Question

Based on the ideal gas law, there is a simple equivalency that exists between the amount of gas and the volume it occupies. At standard temperature and pressure (STP; 273.15 K and 1 atm, respectively), one mole of gas occupies 22.4 L of volume.

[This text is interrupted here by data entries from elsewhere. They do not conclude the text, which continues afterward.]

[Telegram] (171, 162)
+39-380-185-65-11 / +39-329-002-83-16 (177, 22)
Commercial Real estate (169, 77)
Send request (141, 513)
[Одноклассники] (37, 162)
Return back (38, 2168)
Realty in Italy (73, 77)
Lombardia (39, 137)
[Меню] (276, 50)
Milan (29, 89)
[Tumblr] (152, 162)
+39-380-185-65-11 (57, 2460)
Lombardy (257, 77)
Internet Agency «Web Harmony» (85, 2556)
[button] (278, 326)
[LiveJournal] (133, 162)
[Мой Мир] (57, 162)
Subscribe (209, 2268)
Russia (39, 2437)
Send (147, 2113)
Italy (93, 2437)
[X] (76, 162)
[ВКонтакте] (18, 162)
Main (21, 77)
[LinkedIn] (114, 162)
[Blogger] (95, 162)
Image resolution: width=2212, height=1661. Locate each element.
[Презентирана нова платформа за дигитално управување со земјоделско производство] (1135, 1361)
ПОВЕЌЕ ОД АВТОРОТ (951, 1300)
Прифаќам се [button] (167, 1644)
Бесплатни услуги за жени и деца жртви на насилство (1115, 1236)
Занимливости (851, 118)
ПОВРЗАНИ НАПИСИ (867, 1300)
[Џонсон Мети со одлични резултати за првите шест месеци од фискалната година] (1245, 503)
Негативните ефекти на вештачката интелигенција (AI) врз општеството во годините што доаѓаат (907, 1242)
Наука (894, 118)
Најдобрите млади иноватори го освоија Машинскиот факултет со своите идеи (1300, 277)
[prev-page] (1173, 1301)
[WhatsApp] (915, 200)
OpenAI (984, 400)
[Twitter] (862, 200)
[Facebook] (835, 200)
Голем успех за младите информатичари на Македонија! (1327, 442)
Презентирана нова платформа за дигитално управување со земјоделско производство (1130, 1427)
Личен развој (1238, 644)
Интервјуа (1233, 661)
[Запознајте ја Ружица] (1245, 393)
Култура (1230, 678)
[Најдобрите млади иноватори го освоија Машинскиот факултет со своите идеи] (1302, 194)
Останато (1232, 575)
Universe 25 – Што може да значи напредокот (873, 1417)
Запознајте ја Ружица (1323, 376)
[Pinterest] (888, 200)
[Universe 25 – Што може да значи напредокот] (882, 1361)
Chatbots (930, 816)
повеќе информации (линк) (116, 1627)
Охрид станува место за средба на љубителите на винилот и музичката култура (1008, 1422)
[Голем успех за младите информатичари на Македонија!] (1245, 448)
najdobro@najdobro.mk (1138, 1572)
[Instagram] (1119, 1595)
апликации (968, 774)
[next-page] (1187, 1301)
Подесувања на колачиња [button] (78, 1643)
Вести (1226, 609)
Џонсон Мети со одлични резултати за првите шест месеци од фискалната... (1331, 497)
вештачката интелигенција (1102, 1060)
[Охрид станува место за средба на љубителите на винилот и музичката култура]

What mass of methanol (CH3OH) could you form if you reacted 7.02 L of a gas mixture (at STP) that contains an equal number of carbon monoxide (CO) and hydrogen gas (H2) molecules?

Express the mass in grams to three significant digits.

Answer 1

The reaction between CO and H2 to give CH3OH is

CO+ 2H2 -------->CH3OH

theoretical moles ratio of CO:H2= 1:2

we know that 1 mole of any gas occupies 22.4 liters

7.02 L of mixture of gases occupy 7.02/224 =0.3133 moles of mixture

Equal no of molecules also refer to equal no of moles of each gas ( since 1 mole of any gas contain 6.023*10²³ molecules)

moles of CO= moles of H2= 0.3133/2= 0.15665 moles

Actual moles ratio of CO:H2= 0.15665:0.15665= 1:1

so H2 is limiting reactant since theoretical requirement of CO:H2 is 1:2 where as actual requirement of CO:H2 =1:1

so all the H2 is consumed and 2 mole of H2 gives 1 mole of CH3OH

0.15665 moles of H2 gives 0.15665/2= 0.078325 moles of CH3OH.

molar mass of CH3OH= 32 g/mole

mass of CH3OH required= moles* molar mass =0.078325*32 gm =2.51 gm of CH3OH.